Furthermore, the earliest disability for which compensation awarded or paid arrests running of any statute of limitations. London Guarantee & Accident Co. v. Sauer, 92 Colo. 565, 22 P.2d 624 (1933).

"Disability" as used in this section means disability to work. United States Fid. & Guar. Co. v. Indus. Comm'n, 97 Colo. 102, 46 P.2d 752 (1935).

And "beginning" signifies commencement; the entrance into existence; the initial state of anything. Indus. Comm'n v. Weaver, 81 Colo. 191, 254 P. 444 (1927).

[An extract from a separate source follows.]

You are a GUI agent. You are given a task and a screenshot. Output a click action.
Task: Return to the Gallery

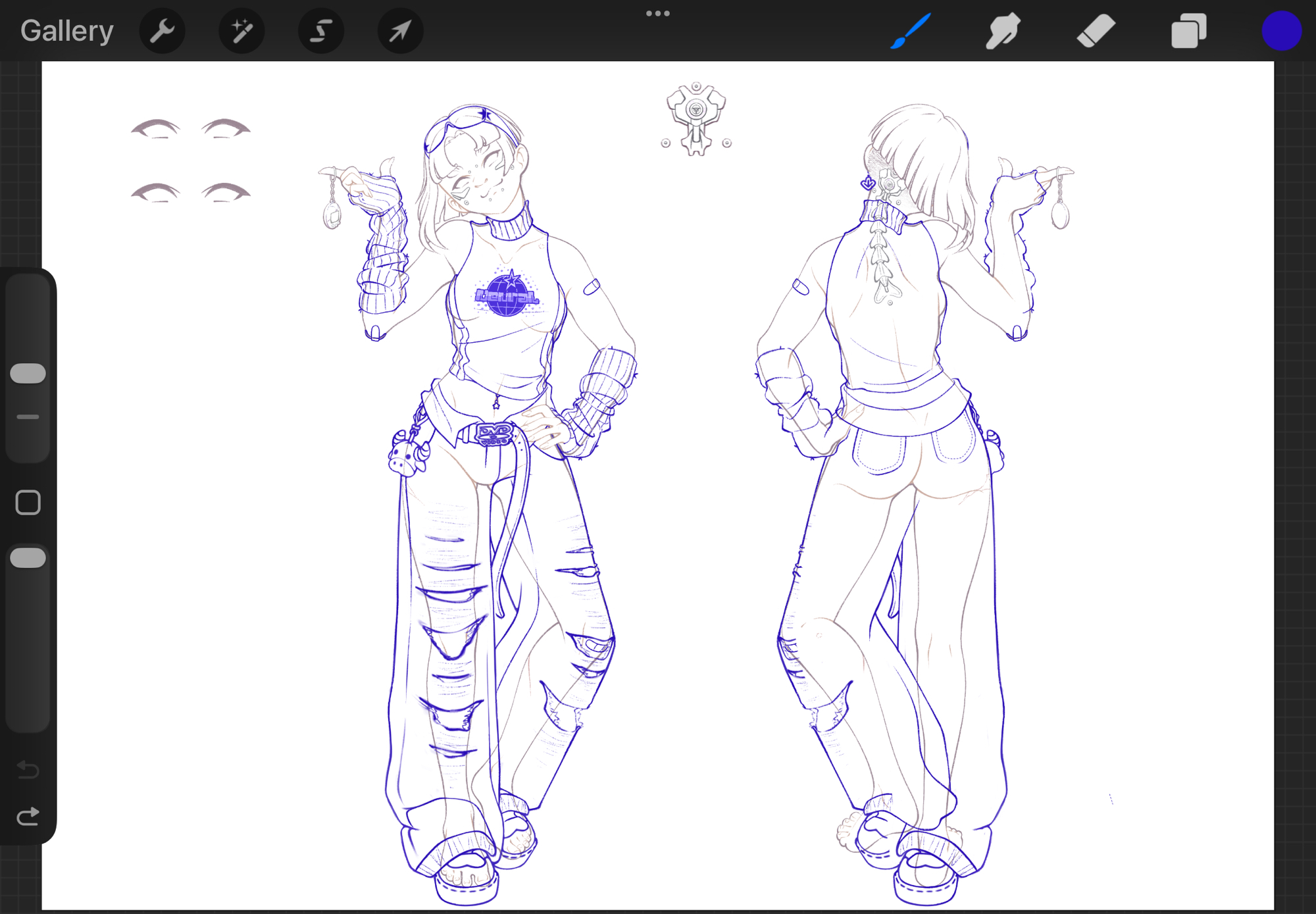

Disability under this statute does not commence only when the injured worker is unable to work. The commencement of disability may also be established by evidence which demonstrates that a claimant is able to return to work only in a restricted capacity. Ricks v. Indus. Claim Appeals Office, 809 P.2d 1118 (Colo. App. 1991).

Employee failing to make claim within prescribed period is guilty of laches. Where an employee, without reasonable excuse, neglects to make claim for alleged disability resulting from accidental injuries within the time fixed by this section, he is guilty of laches, and judgment awarding his compensation will be reversed. United States Fid. & Guar. Co. v. Indus. Comm'n, 97 Colo. 102, 46 P.2d 752 (1935).

When no onset of disability was established, this section does not apply; thus, findings of maximum medical improvement and lack of permanent impairment were premature, and the claimant was not precluded from seeking medical benefits. Leming v. Indus. Claim Appeals Office, 62 P.3d 1015 (Colo. App. 2002).